アメリたちは、たちまちその子らとも打ち解けてしまいました。アメリもともちゃんも、本当に社交的だなあ。
「手、洗ってきますね」
「はい。いってらっしゃいませ」
少し離れたところにある水道で、泥砂で汚れた手をきれいに洗い流す。もうだいぶ気温も高くなっているので、流水で冷えるのが気持ち良い。
「お待たせしました」
近井さんと、おしゃべり再開。
彼女によると、Webデザイナーの仕事も大口から小口まで様々で、今までで一番大きな仕事は、映画の宣伝ページ作りだったとか。

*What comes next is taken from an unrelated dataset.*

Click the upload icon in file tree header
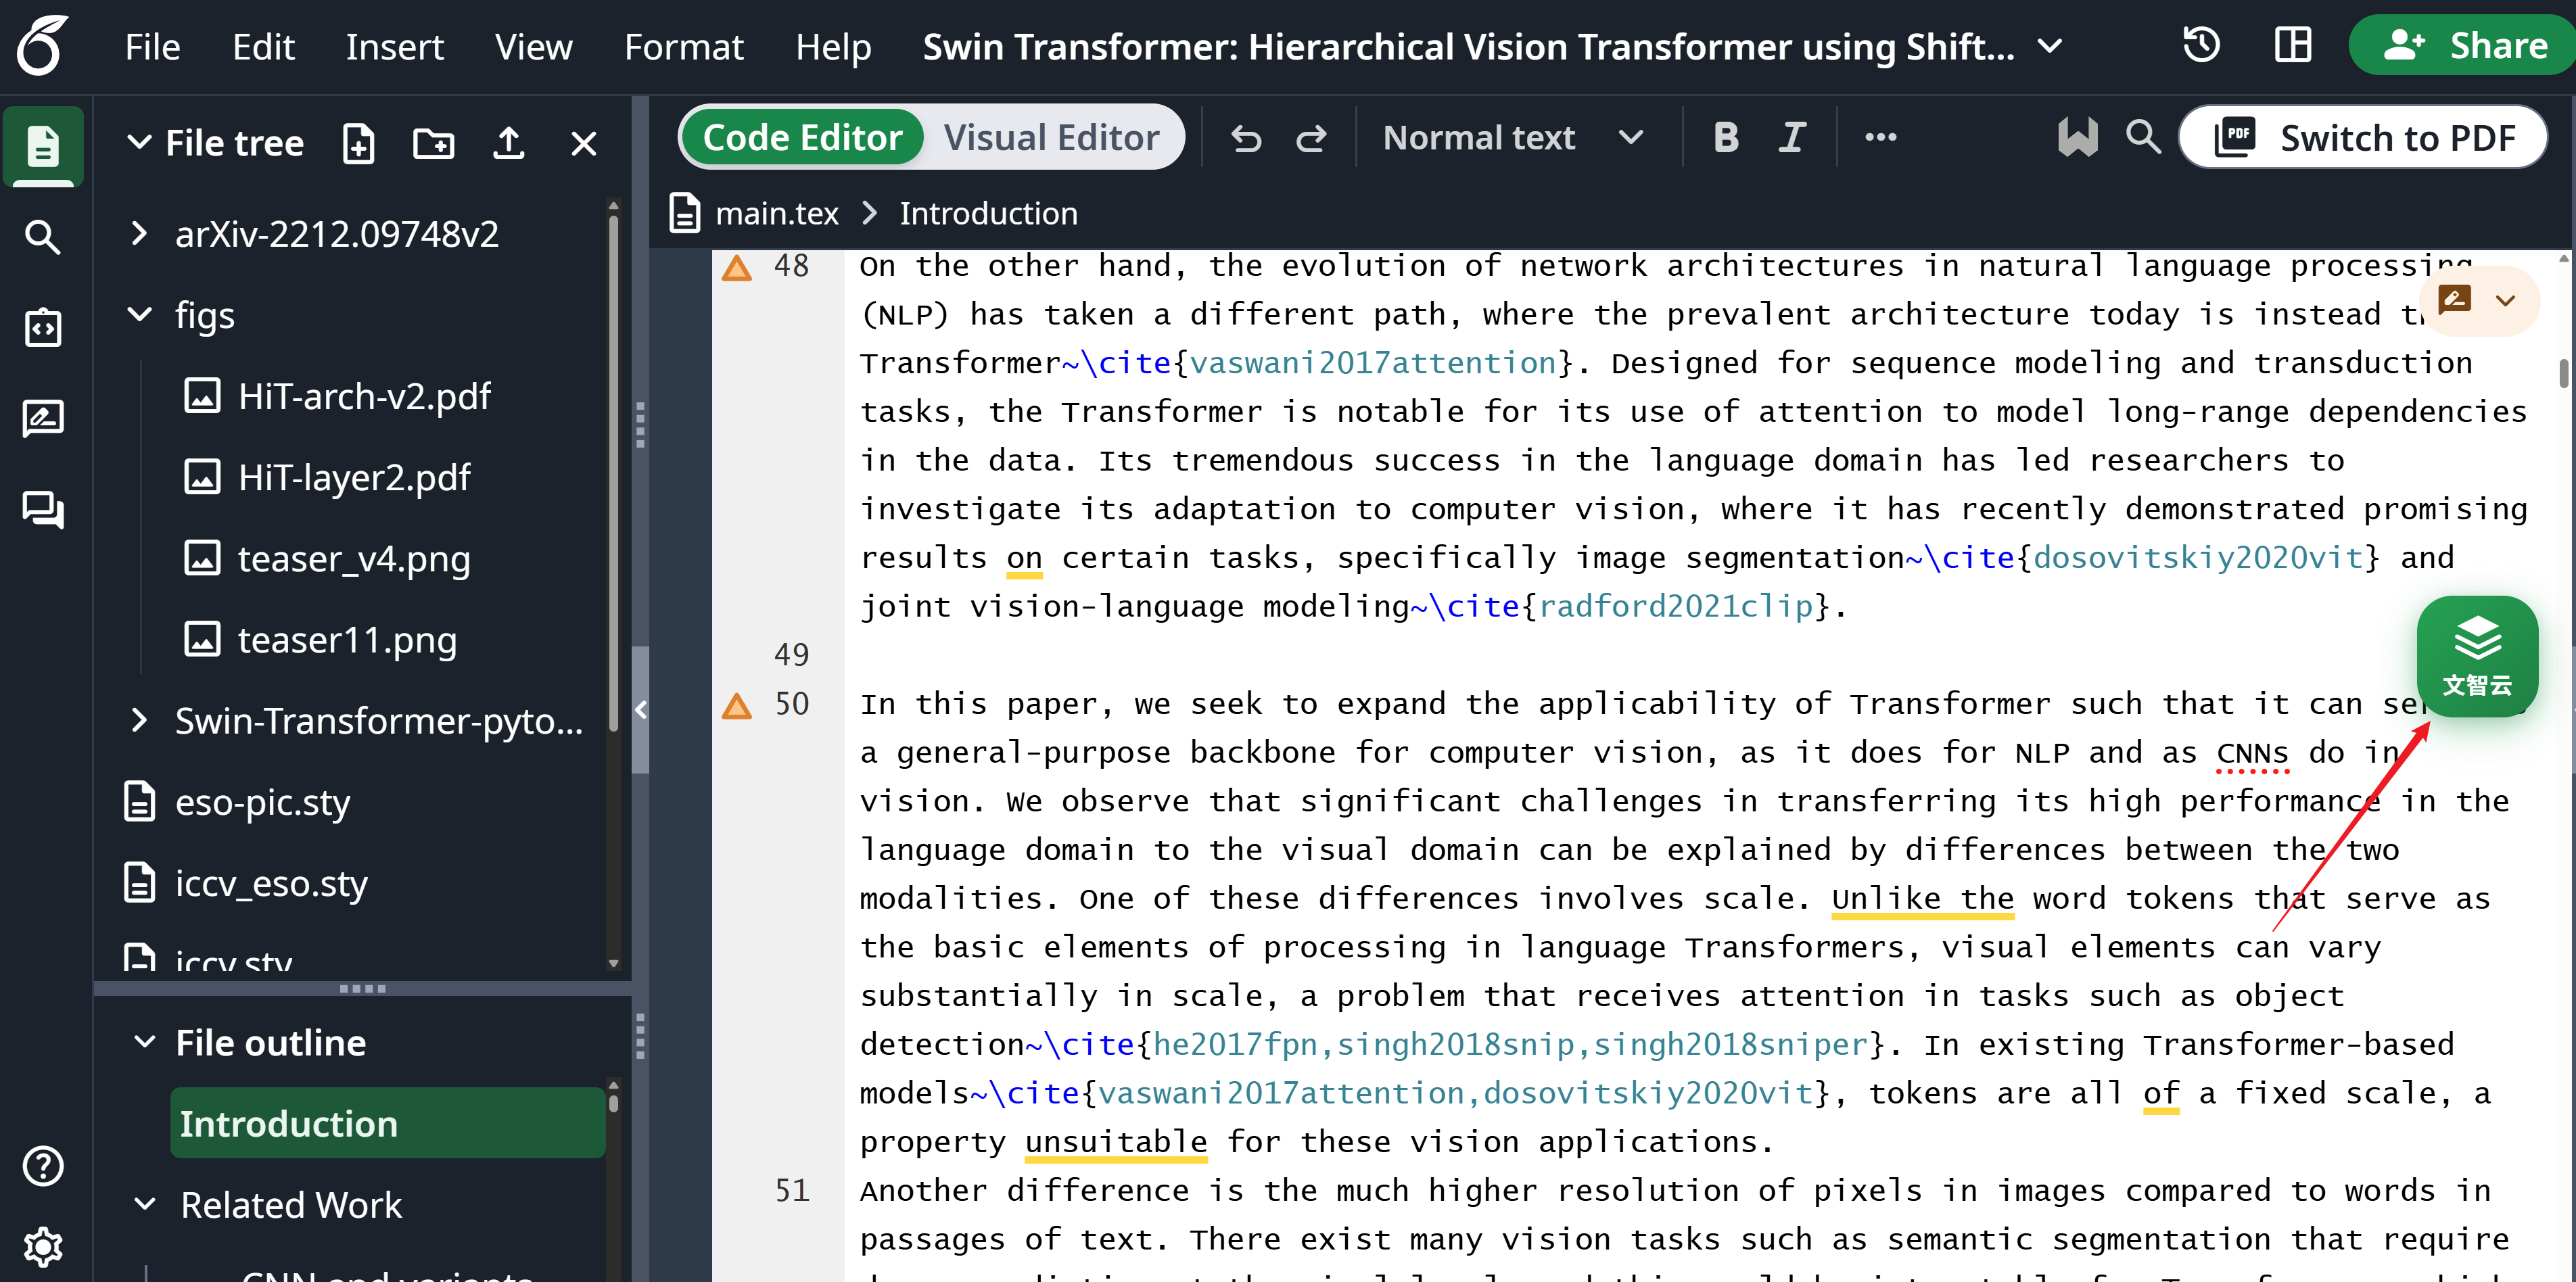The height and width of the screenshot is (1282, 2576). tap(509, 144)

その映画の名を尋ねると、見たことはないけれど、名前は知っているという作品でした。
「私も、趣味で作ってたホームページが将来の生業になるとは、当時思ってもみませんでした」
始めた当初はまだブログすらなくて、四苦八苦しながら映画交流メインの、良く言えば手作り感あふれる、簡素なホームページを作っていたらしい。
もし、当時からブログがあったら、今の仕事はやっていなかったかもしれないとは彼女の弁。

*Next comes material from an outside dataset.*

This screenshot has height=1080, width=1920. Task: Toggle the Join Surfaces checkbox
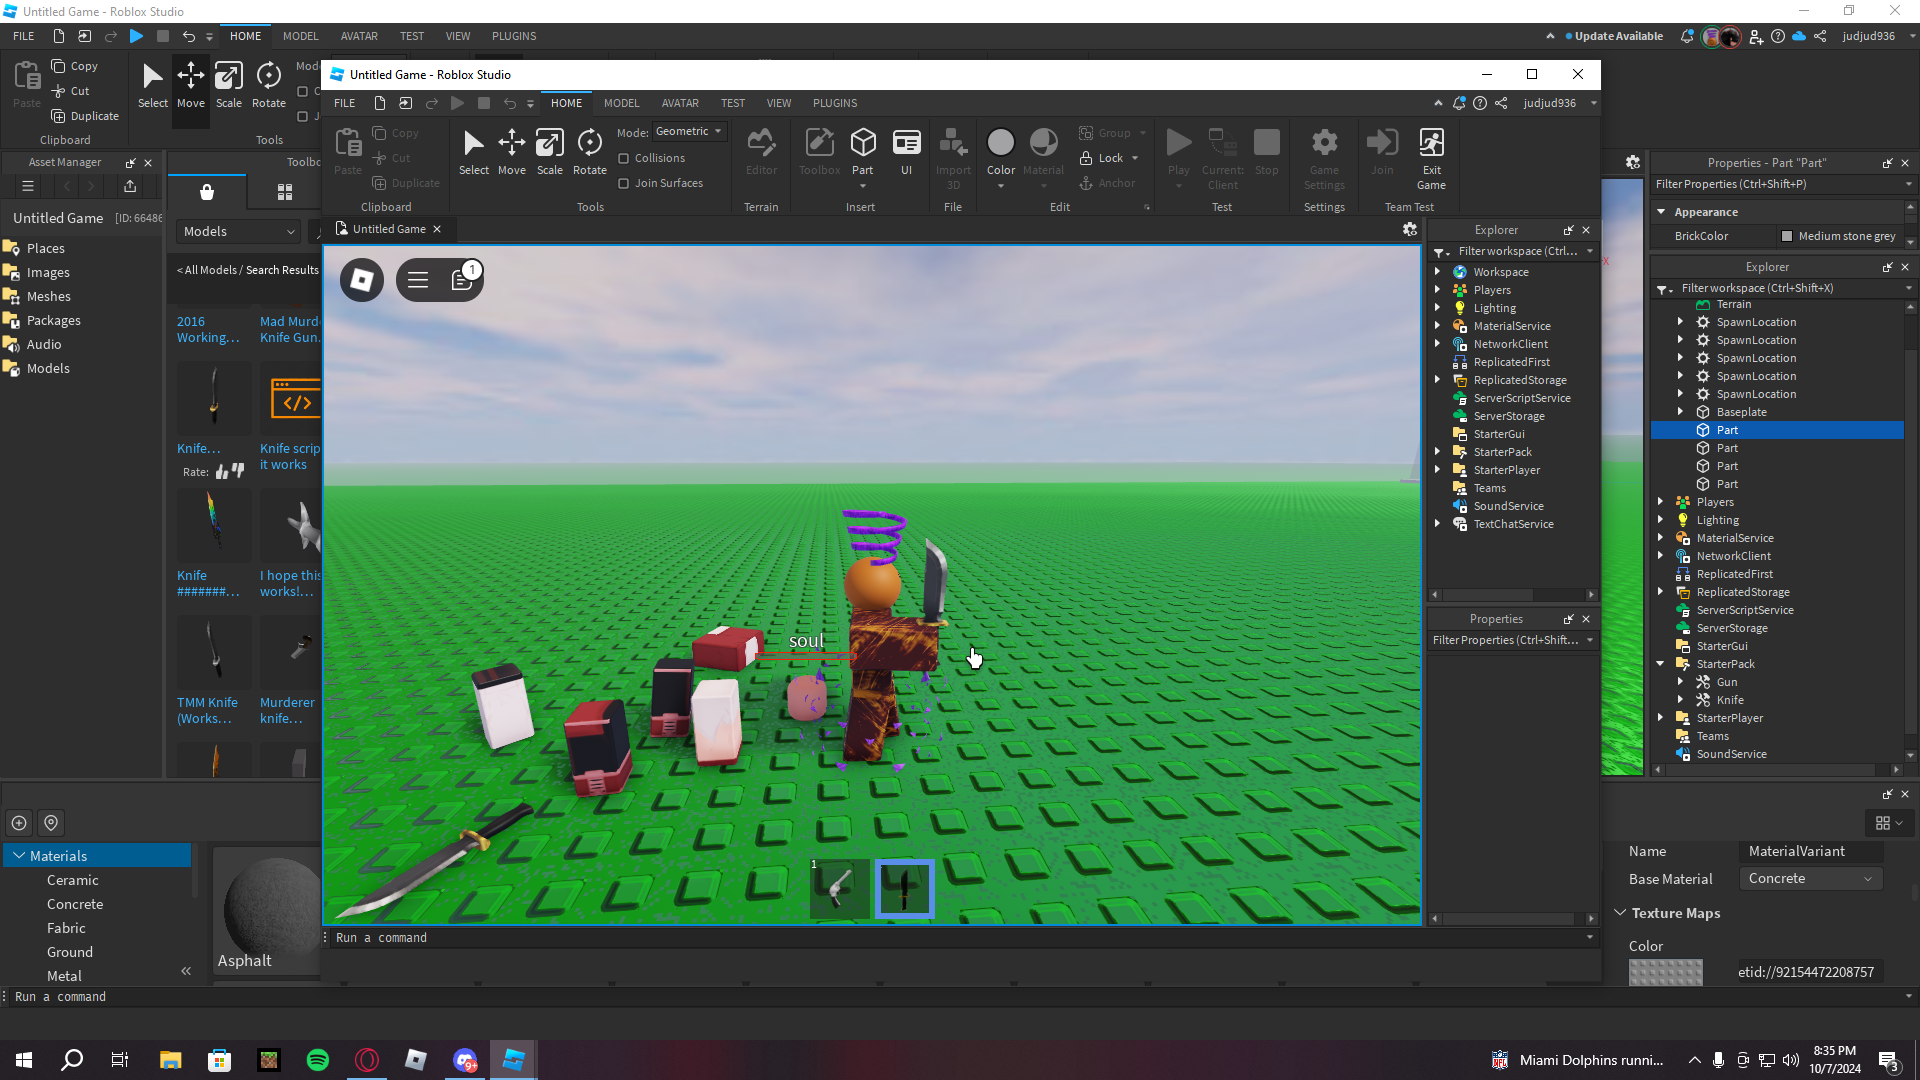click(x=624, y=183)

「私のお友達にも、映画好きな方いますよ。あの、ミケちゃんの保護者の背の高い……」
「ああ、あの方ですね! 彼女、どんな映画をご覧になるんですか?」
そこで、答えに窮してしまう。まさか、グロ多めのB級映画とか言えないし……。
「ええと……個性的な映画がお好きなようですよ」
うん、嘘は言ってない。
「そうなんですかー。今度お会いしたら、映画談義してみたいですねー」
「それはいいかもしれませんねー……ははは……」
思わず、乾いた笑いが出てしまう。近井さん、心に傷を負わなければいいけど。
すると、アラームが鳴り響く。この音、たしか近井さんのスマホだ。
「あら、すみません。もうこんな時間。友美にごはん食べさせなければいけないので、お先に失礼しますね」
「はい。またお会いしましょう」
互いにお辞儀し、ともちゃんはお母さんに促され、名残り惜しそうにアメリと新しいお友達にバイバイ。
「ともちゃん、またあそぼーねー!」
アメリも、ぶんぶん手を振ってお見送り。
「アメリはどうする? お昼の時間だけど」
「んー……。たしかに、お腹減ったかも」
「じゃあ、帰ってごはん食べようか。君たちも、アメリと遊んでくれてありがとうね」
新しいお友達にお礼を述べ、アメリも「また遊ぼうね」と別れのご挨拶。
手とスコップ、バケツをきれいに洗い、自転車にまたがり二人で家に向かうのでした。